TASK: Look for "Nice" in the material below and show each line that contains it.

EXERCISE INPUTS:

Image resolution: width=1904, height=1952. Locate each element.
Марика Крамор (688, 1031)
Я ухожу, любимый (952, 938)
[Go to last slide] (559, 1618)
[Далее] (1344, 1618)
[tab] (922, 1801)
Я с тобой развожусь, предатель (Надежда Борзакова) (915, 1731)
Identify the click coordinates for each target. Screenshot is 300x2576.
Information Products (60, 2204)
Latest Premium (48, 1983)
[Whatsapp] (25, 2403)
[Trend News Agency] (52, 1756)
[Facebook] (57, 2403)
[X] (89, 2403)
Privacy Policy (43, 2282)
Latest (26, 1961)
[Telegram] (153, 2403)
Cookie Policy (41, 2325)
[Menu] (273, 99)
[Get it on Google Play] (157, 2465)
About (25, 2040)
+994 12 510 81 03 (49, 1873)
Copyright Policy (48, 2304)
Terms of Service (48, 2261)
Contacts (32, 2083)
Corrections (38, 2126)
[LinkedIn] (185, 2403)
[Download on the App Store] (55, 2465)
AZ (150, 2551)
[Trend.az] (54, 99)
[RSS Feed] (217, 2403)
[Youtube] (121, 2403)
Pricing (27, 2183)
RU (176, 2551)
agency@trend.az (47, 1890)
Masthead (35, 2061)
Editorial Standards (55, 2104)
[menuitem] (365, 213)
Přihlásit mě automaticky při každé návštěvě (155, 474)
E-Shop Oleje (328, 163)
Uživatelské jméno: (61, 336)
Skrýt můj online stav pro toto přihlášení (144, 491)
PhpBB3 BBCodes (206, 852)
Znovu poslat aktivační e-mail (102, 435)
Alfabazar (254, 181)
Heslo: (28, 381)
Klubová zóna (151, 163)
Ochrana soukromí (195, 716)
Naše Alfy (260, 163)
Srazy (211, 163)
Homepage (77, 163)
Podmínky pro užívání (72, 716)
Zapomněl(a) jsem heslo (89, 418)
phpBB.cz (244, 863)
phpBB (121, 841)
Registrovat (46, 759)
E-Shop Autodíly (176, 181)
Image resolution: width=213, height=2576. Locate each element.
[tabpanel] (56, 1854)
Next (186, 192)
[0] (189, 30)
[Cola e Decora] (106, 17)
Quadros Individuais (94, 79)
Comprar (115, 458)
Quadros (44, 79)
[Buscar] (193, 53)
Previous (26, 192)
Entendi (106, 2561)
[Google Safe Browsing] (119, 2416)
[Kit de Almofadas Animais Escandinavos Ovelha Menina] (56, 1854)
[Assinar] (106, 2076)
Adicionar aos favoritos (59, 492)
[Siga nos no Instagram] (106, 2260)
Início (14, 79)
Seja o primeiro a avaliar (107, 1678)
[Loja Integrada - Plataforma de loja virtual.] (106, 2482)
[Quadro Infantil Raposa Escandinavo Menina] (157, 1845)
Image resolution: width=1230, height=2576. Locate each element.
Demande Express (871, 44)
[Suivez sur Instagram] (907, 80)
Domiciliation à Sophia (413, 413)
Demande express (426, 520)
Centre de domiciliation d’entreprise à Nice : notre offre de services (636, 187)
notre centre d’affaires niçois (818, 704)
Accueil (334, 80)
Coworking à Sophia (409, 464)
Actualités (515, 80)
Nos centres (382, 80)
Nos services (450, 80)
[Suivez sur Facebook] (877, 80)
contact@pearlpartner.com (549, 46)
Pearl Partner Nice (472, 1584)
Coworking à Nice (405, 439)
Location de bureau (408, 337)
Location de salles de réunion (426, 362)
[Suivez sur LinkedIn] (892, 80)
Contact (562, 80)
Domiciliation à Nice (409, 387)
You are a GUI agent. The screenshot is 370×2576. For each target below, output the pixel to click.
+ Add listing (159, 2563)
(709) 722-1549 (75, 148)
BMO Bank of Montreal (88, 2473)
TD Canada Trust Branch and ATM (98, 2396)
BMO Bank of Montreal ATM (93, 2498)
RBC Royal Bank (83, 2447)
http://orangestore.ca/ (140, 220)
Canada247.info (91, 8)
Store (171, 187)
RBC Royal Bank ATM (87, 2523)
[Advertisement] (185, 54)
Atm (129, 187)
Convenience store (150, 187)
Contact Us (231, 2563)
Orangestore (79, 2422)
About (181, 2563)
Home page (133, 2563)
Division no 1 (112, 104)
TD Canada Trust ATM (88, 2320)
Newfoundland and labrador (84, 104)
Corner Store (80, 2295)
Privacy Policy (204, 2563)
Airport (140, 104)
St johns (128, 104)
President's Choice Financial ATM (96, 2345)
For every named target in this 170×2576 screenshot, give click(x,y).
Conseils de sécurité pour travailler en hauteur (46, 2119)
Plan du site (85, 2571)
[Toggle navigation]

OUTPUT OF THE TASK:
Centre de domiciliation d’entreprise à Nice : notre offre de services (636, 187)
Pearl Partner Nice (472, 1584)
Coworking à Nice (405, 439)
Domiciliation à Nice (409, 387)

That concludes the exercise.